▶ Activity A
List the medical healthcare applications in which the passage on RFID and sensor networks in healthcare says RFID and WSNs have separately been used.
▶ Activity B
Carry on the passage on RFID and sensor networks in healthcare from its final sentence.

▶ Passage shown
RFID and WSNs have separately been used in medical healthcare applications such as emergency care, stroke rehabilitation, dental implants, and patient and staff tracking in hospitals. However, by integrating these two technologies their potentials will be extended. The treatment quality can be improved, because patient conditions would be monitored continuously and doctors can be easier notified in cases of a sudden deterioration of a patient’s condition. The patient’s location can be tracked using RFIDs, while their condition can be monitored using sensors. Furthermore, medication errors such as outdated treatments orders, inaccurate medical records, and increased costs can be avoided with the use of an integrated RFID-sensor network. Possible applications of integrated RFID and WSNs in the healthcare sector include sensing temperature, measuring blood pressure, heartbeat rate, or pH value. Among the proposed approaches of integrating RFID and sensor networks in healthcare applications we present some indicative applications.
IMEC-Netherland (IMEC-NL) a Dutch research institute has built prototypes of human-monitoring systems using active RFID tags, which are integrated with sensors]. The integrated sensor-tags are used to record and transmit data about a patient’s vital signs. The human monitoring system is mainly used for investigating conditions such as epilepsy and sleep apnea. Until now, a hospitalized patient suffering epilepsy is monitored via electrodes, which are attached to his face and scalp and they are connected with wires into a box. The box collects data about the patients’ facial and brain activity. This data is analyzed and used to track a patient’s condition. Similarly, a patient that suffers from apnea is monitored via electrodes attached to his face to measure eye and jaw muscle movement and brain activity. The IMEC research institute investigated the possibility of providing the patients the ability to move and even the option to be monitored while being at home by making these procedures wireless.

(Stored data)
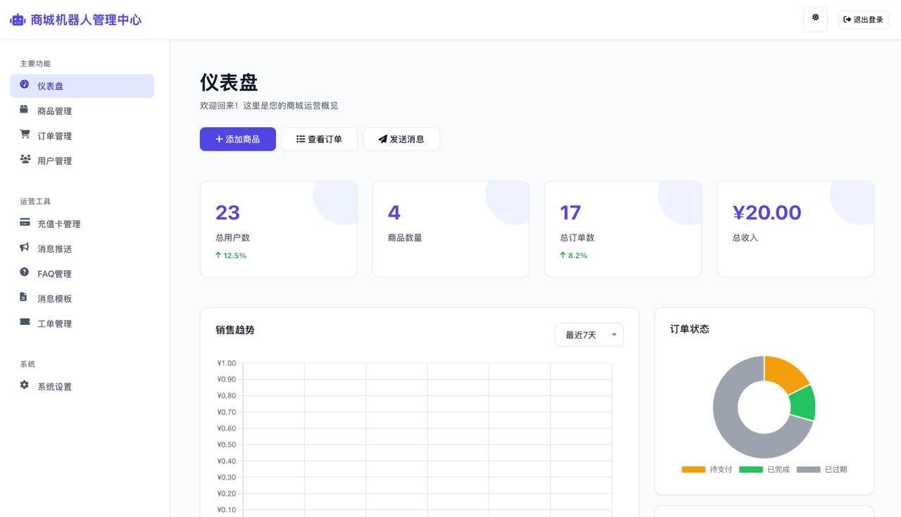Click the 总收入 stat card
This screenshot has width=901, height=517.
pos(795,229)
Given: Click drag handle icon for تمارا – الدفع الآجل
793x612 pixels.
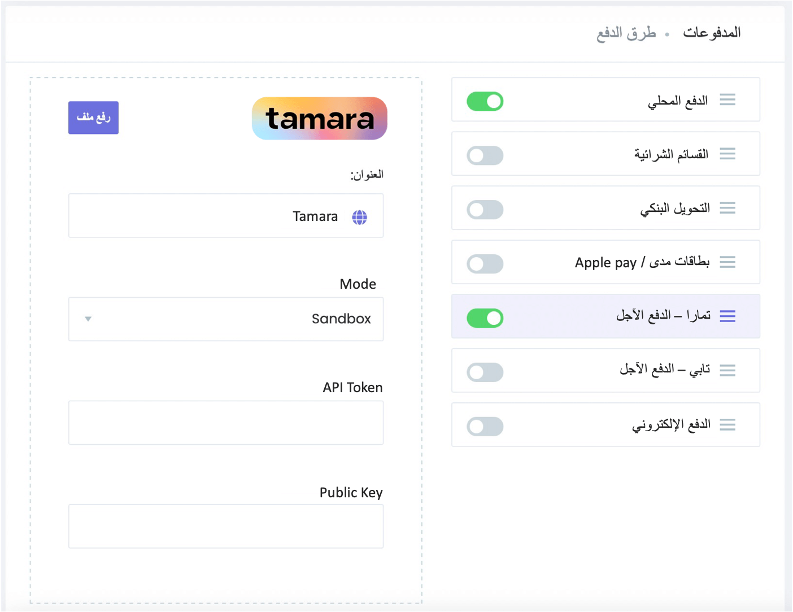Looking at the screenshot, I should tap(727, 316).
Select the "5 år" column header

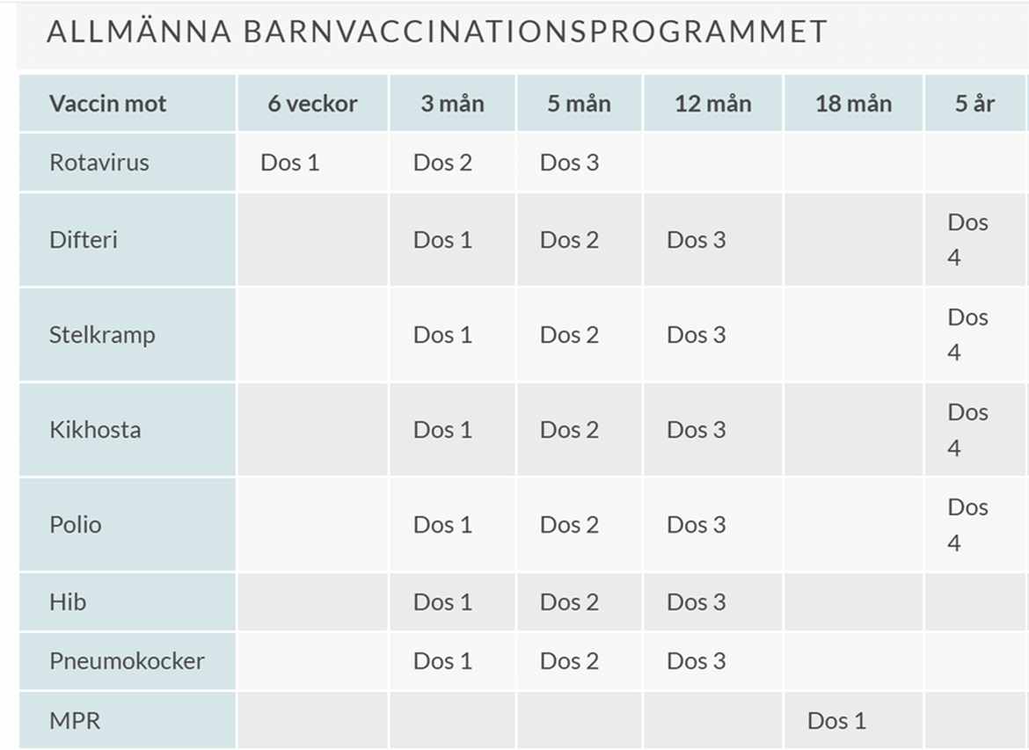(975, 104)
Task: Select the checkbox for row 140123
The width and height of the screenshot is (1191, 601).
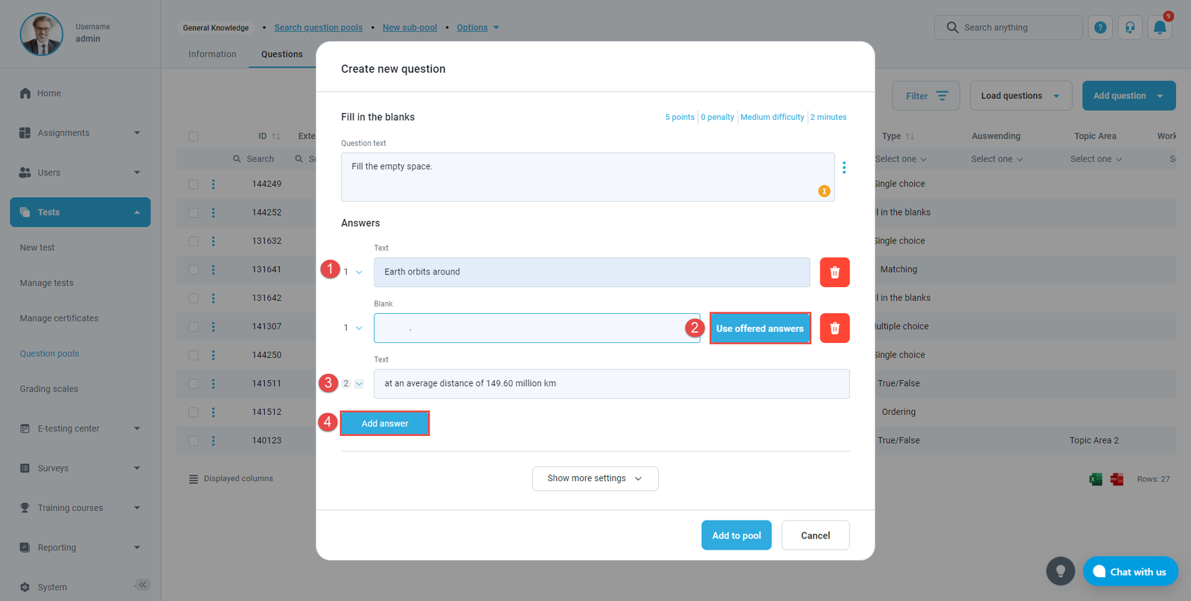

▶ Expected output A
- Emergency care
- Stroke rehabilitation
- Dental implants
- Patient and staff tracking in hospitals

▶ Expected output B
The researchers of the institute use sensors to monitor the patients’ brain activity. If the sensors detect unexpected brain activity they transmit an alarm to an RF interrogator 10 m away. The prototype has been tested at the Universitaire Ziekenhuizen Leuven (UZ) in Belgium. University hospital of Ghent in Belgium implemented an RFID-based real time locating system (RTLS) to provide nurses and other caregivers with a patient’s location in the event of an emergency. The implemented integrated RFID-sensor network detects when a patient is having cardiac distress and sends to the caregivers an alert indicating the patient’s location. In the proposed prototype Aero Scout T2 active Wi-Fi tags are used, which transmit the tags’ unique IDs to the hospitals Wi-Fi network. An integrated scheme of RFID and WSNs for in-home medication monitoring and elder healthcare was developed earlier. The goal of the system is to monitor the quantity of medicine required by elder people and to assist them in taking the accurate amount of medicine as an extension of the Caregiver’s prototype by Intel labs. The system is composed of an HF RFID reader, a UHF RFID reader, a weight scale, a base station, and three modes. HF RFID tags are placed on each medicine bottle in order to identify each bottle, while the HF RFID reader is used to monitor the location of the medicine bottles within its range. The movement or replacement of a bottle is detected by regular reads on a readers’ range. By using a weight scale, in combination with RFID tags embedded on medicine bottles, it is possible to determine which medicine and how much of the medicine was used by the patient. Each patient also bears an RFID tag and the patient is notified by the associated RFID reader to take the required medicine (via sound or light alarm). The proposed prototype is an extension of the approach proposed by Intel Labs, where an HF RFID reader and some tags are used along with two sensor nodes (motes) to monitor a patient’s intake of medicines. Intel Research Seattle and University of Washington also proposed a smart home prototype system, called “Caregiver’s Assistant and CareNet Display” that is able to detect, monitor, and record the daily living activities of elder people by collecting data through postage stamp-size wireless RFID tags attached to household objects.
Information regarding the objects and the time that they were touched, are collected and transmitted using a WSN. Statistical methods are used on this data to detect high-level activities and to fill out entries from state-mandated activities of daily living form (ADL). The goal of the proposed prototype system is to help elder people manage their everyday activities without the need for an around-the-clock caregiver. Thus, caregivers may focus on the quality of care of elder people rather than on performing tedious tasks.